What are best practices for writing a projectional...
# thinking-together
d
What are best practices for writing a projectional code editor? What data structures do I use? Source code isn't text, it is a tree. Probably the tree is annotated with semantic information: What binding is this identifier bound to (if known)? What is the type of this subexpression (if known)? How do you keep the annotations up to date while the code is being edited? Commentary is obviously treated differently. In old school text based languages, a comment is /*...*/ or //...\n, is treated as white space by the lexical analyzer and discarded early: they don't appear in the AST. In a tree language, comments must work differently. They aren't a kind of white space that appears between tokens, they are either tree nodes or attributes attached to tree nodes. Examples of how this works? What is the syntax of a comment, and are there different kinds, depending on the part of a code tree they are annotating? For example, within a module (a list of definitions), a "section header" comment that introduces a block of definitions might be treated differently from a comment that describes a single definition.
a
I'm brand new here, but I've been spending the past few weeks cobbling together something similar to what you're talking about. I took inspiration from something Joe Armstrong said in this article regarding comments [1]. Namely, that comments don't really come before or after a block of text. They're an annotation on that block of text. In most programming languages, that means putting the comment directly above or below a block. With a projectional editor, you have the luxury of attaching a comment directly to a node in your language tree. In the tool I'm hacking on, I represent code on disk as json, and every object in the json file can have a "comment" property. [1] https://joearms.github.io/published/2013-05-31-a-week-with-elixir.html
I guess that doesn't actually answer your question.
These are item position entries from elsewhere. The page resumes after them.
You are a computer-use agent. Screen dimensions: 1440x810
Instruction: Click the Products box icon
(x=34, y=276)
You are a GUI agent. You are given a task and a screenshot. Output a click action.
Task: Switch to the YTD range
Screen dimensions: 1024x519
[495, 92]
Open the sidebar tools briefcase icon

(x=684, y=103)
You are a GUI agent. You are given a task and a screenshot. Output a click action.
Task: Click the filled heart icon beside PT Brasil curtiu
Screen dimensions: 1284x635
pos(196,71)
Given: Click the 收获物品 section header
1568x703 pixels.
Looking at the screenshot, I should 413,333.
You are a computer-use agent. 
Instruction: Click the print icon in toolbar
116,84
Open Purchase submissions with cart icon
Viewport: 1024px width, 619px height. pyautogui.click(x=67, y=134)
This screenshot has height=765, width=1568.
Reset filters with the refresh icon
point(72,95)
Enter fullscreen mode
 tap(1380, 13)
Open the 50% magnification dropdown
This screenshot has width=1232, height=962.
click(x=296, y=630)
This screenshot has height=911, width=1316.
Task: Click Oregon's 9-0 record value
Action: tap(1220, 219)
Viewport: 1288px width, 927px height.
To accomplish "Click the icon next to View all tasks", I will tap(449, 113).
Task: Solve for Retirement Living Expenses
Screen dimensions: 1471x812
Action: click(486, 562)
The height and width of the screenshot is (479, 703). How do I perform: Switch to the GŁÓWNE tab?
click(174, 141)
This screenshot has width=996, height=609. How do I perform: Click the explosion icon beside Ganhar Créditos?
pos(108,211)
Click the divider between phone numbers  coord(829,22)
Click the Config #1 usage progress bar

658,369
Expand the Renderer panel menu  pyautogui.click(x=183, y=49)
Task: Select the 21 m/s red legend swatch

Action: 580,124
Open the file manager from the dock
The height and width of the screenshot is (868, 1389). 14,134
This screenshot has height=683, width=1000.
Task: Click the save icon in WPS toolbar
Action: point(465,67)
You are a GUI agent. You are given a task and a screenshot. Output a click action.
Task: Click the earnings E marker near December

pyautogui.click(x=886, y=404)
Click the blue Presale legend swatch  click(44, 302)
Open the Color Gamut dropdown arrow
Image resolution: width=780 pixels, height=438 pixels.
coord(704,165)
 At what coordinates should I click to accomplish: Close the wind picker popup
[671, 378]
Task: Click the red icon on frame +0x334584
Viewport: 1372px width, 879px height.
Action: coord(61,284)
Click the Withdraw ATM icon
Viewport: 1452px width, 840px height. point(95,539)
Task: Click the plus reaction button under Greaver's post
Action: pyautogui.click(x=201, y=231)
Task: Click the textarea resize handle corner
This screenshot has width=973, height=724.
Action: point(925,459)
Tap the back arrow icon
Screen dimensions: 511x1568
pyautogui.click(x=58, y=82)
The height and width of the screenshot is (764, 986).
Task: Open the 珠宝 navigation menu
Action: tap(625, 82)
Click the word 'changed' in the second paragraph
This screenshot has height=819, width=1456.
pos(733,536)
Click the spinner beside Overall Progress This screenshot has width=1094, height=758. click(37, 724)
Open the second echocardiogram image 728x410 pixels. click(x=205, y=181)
I don't have any formal justification for what I'm doing. Having different types of comments reminds me of the docstrings some languages use to auto-generate documentation.
z
How do you define a projectional editor? If you define it as a non text editor projecting code into text then yazz pilot works in exactly that way having a text editor projection, a vb drag and drop editor projection, a database schema projection, and smaller projections for individual components too. Also considering building a VR projection
d
I want to build a projectional editor for a general purpose programming language. Right now, I have an interpreter and compiler for a text based language. • The parser converts text to a parse tree; • the semantic analyser converts the parse tree to an intermediate representation (IR) that can be either directly interpreted, or • The code generator converts IR to code. To make a projectional editor for this language, I need different internal data structures. Rather than grope in the dark, I was hoping to learn lessons from an existing successful design.
s
@Doug Moen Disclaimer: this is not informed by any other projects or literature, but just what I came up with. Regarding comments, in alv I do also need to keep comments in the parsed tree rather than just ignore them during parsing (I need that for the editor prototype, although that is a minor interest, but mainly to be able to turn the parsed tree back into the exact string it was parsed from. You'll need that for a projectional editor too I guess). To do that, I firstly consider comments as whitespace. In my syntax grammar, all bottom-level constructs (literals) contain no whitespace, but there is a piece of "required whitespace" between arguments in an S-expression and a piece of "optional whitespace" after the opening and before the closing parenthesis. So an S-Expression contains N child-expressions and N+1 (potentially empty) whitespace segments. I do not parse the comments especially or associate them to other elements, but your whitespace could also be a structure that explicitly stores comments as separate entities. EDIT: in case it's not clear, the structure I use is an AST.
m
are you familiar with zipper datastructures? A zipper is a good starting point for the datastructure representing your editor state
d
@Aleks - I think you did answer the question, because the goal is not to have a perfect representation of textual code, but to capture the information that the textual source code is otherwise attempting to represent. For example, you don't so much need to represent a comment before, after, or inline with a line of code. Instead, such comments are the only means for providing metadata (annotations) to parts of a program. So do that, and then if you need to generate source code from it, then you could inject comments as the only way to capture that metadata in the output. Not the other way around.
g
slightly tangential, but HTML natively includes comments in the source tree: https://developer.mozilla.org/en-US/docs/Web/API/Comment
not recommending you take the same approach, just think it’s interesting
a
FWIW, when I wrote a browser-based projectional editor for a blocks language, I found it easiest to write it just like I would any other form on the web. I had one UI component per type of AST node. The components rendered text fields and drop targets and other standard web UI affordances to support editability. Variable bindings, types, etc, are derivative information that I could cache when necessary, or just recompute from the AST as-needed. I mostly did the latter. Because I designed the AST for projectional editing, there were comment slots on any node that would benefit from special rendering of comments, and I had a comment block node that you could wrap any other block of code in to describe what that block did. If you’re using someone else’s AST, you may not have that luxury, but you may be able to write your own AST for editing and a translation layer between yours and the executable AST. I have parsed JavaScript ASTs to guess which comments document which other nodes and with some heuristics you can guess pretty well. Hope this helps!
👍 1